** begin **

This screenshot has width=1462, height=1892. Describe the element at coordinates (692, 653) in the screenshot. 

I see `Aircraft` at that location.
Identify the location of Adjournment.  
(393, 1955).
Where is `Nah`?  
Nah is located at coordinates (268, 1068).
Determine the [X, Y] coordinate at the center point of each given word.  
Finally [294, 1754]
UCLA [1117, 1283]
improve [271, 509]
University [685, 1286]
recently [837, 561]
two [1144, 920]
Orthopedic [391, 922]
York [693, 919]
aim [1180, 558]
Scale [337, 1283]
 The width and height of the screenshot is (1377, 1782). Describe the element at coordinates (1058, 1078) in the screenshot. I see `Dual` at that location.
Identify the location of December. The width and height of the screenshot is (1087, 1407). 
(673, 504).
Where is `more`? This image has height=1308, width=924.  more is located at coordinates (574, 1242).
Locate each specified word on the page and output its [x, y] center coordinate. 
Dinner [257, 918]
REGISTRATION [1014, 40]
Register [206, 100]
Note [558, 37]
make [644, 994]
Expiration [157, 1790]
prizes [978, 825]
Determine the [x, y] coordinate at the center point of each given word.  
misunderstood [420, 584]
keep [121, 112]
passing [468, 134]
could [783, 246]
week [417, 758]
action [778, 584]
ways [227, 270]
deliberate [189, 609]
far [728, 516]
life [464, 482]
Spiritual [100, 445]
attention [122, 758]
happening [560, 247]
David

** end **

• Task instructions: Format the lines above, from the first one through the line containing "Nah is located at coordinates (268, 1068).", inclusive, as a JSON list of strings with one string per line, leaving out blank lines.

• Output below:
[
  "This screenshot has width=1462, height=1892. Describe the element at coordinates (692, 653) in the screenshot. ",
  "I see `Aircraft` at that location.",
  "Identify the location of Adjournment.  ",
  "(393, 1955).",
  "Where is `Nah`?  ",
  "Nah is located at coordinates (268, 1068)."
]